今世紀末の日本の最悪シナリオ、海面水位63センチ上昇、砂丘最大85%消失

 環境省はIPCCの最新シナリオをもとに日本への影響を試算した報告書を作成ました。それによると、このままGHG排出量が増えた場合、今世紀末(2081〜2100年の平均値)には、基準年(1981〜2000年の平均値)に比べ、降雨量が9〜16%増え、海面水位は63センチ上昇、砂丘が最大85%消失すると試算しています。また、熱中症など暑さによる死亡リスクは最大13倍まで高まると予想しています。

生態系に与える影響も深刻、ウンシユウミカンの生息適地、消滅

 生態系に与える影響も深刻です。ハイマツは標高の低い東北地方でほぼ消滅、ブナの潜在生息地域も本州の太平洋側や西日本では9割が消滅してしまうと予想しています。一方、農業に与える打撃も大きなものがあります。ウンシュウミカンの生息適地はほぼ消滅してしまいます。コメは北海道や東北では収量増が見込めますが、関東以西では品質の低下が著しくなるとみられています。近い将来予想される気候変動の悪影響を黙認、放置すれば、私たちの生活リスクは高まる一方です。

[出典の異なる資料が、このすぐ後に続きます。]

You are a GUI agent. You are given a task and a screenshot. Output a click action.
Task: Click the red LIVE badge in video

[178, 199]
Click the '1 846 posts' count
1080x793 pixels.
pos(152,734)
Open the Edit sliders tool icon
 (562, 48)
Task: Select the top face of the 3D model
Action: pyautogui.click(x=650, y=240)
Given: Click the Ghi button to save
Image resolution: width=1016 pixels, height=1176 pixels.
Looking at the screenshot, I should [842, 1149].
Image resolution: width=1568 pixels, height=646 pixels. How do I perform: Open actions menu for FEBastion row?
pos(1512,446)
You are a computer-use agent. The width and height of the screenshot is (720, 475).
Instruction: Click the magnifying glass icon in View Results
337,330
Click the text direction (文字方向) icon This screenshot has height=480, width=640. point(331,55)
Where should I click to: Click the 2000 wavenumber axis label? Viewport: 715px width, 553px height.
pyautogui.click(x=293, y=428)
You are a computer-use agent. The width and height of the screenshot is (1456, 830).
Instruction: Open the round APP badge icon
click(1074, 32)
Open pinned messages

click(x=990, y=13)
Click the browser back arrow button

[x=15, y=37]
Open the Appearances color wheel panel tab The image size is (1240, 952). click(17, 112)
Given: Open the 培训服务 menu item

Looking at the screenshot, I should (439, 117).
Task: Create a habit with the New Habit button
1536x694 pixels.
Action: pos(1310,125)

治水対策や防潮堤、海岸線から離れた住宅建設などの適応策も

 予想されるリスクに積極的に適応していくための体制づくり、政策展開が必要になります。たとえば、降雨量の増加に伴う洪水の脅威に対しては河川護岸の補強などの治水対策が必要になってきます。海面水位の上昇、それに伴う高潮のリスクに対しては、海岸線から離れた場所に住宅をつくるとか、頑丈な防潮堤の構築が求められます。しかし防潮堤が高過ぎると景観を損ねる、漁業に悪影響を及ぼすなどの批判もあり、気候変動への適応策は地域の特性を十分調査、研究し、地域住民の総意を生かした対策が求められます。

政府に依存するだけではなく、自らできる適応策にも取り組む

 コメの品質低下対策としては、暑さに強い品種の開発などが急がれます。また熱中症で救急搬送される人が増えることに対しては、医者が同乗する救急車(ドクターカー)の導入などのアイデアもあります。ところが、いまのところ、気候変動の悪影響に対する政府の総合的な対策(適応策)は、まだほとんど手つかずの状態です。私たちも政府の対策を待つだけではなく、自らできる対策を洗い出し、リスクを軽減させる努力が求められます。